### ACTION ITEM:
From the line containing "Instruction: Enable Show" to the end of the entries, return every line exactly, both ends included, and add nothing.

### RAW DATA:
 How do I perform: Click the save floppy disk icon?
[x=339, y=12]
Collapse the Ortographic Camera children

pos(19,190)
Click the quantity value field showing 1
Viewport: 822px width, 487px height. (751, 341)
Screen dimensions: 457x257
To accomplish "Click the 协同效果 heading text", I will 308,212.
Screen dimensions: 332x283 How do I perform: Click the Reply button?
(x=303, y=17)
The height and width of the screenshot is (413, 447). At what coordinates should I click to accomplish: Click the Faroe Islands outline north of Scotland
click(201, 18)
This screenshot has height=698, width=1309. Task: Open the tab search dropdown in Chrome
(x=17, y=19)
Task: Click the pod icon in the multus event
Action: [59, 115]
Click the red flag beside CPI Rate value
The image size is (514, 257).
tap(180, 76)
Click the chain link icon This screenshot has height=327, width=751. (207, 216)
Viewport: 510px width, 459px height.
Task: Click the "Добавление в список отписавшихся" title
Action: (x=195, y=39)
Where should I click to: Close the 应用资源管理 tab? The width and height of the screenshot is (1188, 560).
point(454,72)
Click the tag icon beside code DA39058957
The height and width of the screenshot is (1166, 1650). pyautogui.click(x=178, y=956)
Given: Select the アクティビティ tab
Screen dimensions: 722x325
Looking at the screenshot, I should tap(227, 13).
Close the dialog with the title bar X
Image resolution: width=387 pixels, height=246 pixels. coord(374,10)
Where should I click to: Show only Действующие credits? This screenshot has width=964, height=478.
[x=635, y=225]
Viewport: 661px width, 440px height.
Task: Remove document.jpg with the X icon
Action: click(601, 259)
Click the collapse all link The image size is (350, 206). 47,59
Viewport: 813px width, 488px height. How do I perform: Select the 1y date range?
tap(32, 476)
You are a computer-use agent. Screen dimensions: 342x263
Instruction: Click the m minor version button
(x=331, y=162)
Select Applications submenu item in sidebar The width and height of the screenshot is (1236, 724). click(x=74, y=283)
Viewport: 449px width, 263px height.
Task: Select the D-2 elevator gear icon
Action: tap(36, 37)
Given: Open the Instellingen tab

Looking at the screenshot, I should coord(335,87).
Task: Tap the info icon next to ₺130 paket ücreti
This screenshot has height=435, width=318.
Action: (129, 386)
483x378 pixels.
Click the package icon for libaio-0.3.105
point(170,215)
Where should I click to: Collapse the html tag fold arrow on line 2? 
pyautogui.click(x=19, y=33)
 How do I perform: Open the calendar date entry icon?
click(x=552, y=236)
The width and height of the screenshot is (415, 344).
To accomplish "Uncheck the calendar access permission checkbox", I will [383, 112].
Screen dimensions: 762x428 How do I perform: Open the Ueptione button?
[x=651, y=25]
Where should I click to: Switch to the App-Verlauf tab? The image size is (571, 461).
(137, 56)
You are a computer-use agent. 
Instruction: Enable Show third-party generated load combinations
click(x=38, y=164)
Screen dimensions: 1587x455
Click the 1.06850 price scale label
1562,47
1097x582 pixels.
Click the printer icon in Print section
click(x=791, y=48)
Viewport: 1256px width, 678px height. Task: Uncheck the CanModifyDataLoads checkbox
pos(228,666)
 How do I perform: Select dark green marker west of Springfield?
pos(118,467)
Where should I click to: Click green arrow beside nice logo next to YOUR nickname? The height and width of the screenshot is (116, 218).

### FINISHED TASK:
Instruction: Enable Show third-party generated load combinations
click(x=38, y=164)
Screen dimensions: 1587x455
Click the 1.06850 price scale label
1562,47
1097x582 pixels.
Click the printer icon in Print section
click(x=791, y=48)
Viewport: 1256px width, 678px height. Task: Uncheck the CanModifyDataLoads checkbox
pos(228,666)
 How do I perform: Select dark green marker west of Springfield?
pos(118,467)
Where should I click to: Click green arrow beside nice logo next to YOUR nickname? The height and width of the screenshot is (116, 218).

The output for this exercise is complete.